**WHAT THIS TASK INVOLVES:** All lines from the one with "Where should I click to: Expand" through the final line below are to be reproduced exactly; omit the others.

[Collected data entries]
────────────────────

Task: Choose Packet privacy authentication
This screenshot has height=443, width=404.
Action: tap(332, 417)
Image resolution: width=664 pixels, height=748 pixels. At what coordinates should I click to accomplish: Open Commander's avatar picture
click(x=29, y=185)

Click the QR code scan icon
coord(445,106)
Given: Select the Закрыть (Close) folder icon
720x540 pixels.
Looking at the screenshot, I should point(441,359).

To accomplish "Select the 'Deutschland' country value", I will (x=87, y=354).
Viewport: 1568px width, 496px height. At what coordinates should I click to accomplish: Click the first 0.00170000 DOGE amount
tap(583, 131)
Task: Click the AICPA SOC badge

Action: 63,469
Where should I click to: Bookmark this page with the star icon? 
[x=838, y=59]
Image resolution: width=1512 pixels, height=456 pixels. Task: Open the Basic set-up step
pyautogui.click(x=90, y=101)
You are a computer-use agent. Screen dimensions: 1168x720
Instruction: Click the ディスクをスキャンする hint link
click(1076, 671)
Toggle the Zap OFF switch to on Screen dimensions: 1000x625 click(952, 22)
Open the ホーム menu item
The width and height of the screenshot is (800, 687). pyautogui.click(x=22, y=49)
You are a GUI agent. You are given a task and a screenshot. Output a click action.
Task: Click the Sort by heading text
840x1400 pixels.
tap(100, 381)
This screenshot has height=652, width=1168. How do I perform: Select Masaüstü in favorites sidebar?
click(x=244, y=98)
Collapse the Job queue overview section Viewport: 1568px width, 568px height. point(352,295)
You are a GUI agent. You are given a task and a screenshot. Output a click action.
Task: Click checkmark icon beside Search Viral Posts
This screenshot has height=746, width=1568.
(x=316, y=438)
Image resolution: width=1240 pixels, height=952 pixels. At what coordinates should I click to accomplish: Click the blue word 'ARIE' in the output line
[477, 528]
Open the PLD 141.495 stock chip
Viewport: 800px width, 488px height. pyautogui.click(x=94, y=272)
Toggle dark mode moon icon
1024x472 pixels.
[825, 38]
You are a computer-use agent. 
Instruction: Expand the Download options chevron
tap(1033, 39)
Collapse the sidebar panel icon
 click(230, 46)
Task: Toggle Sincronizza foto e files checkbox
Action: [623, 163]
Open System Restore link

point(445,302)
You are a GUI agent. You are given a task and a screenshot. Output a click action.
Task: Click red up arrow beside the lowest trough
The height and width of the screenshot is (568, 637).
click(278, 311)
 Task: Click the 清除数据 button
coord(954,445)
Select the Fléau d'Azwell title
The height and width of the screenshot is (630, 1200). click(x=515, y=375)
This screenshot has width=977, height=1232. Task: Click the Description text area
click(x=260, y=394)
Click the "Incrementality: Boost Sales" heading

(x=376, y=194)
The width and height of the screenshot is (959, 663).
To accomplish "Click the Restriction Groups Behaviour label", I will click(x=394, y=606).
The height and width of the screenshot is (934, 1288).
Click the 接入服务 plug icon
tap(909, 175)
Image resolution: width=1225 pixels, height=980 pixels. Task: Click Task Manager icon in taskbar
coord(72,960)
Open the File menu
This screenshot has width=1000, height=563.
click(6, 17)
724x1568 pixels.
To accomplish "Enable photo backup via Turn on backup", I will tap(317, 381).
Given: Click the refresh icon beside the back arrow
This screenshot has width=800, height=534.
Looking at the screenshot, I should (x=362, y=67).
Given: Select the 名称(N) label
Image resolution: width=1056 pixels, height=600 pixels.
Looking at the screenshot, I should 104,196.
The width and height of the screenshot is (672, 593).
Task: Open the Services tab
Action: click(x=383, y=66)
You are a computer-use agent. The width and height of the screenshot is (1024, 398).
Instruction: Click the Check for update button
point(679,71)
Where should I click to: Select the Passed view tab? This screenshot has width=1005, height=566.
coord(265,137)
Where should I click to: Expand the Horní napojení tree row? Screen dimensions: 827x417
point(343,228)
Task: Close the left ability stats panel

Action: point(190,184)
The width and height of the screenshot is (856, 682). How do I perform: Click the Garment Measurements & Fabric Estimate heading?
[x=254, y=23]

────────────────────

**TASK RESULT:**
Where should I click to: Expand the Horní napojení tree row? Screen dimensions: 827x417
point(343,228)
Task: Close the left ability stats panel

Action: point(190,184)
The width and height of the screenshot is (856, 682). How do I perform: Click the Garment Measurements & Fabric Estimate heading?
[x=254, y=23]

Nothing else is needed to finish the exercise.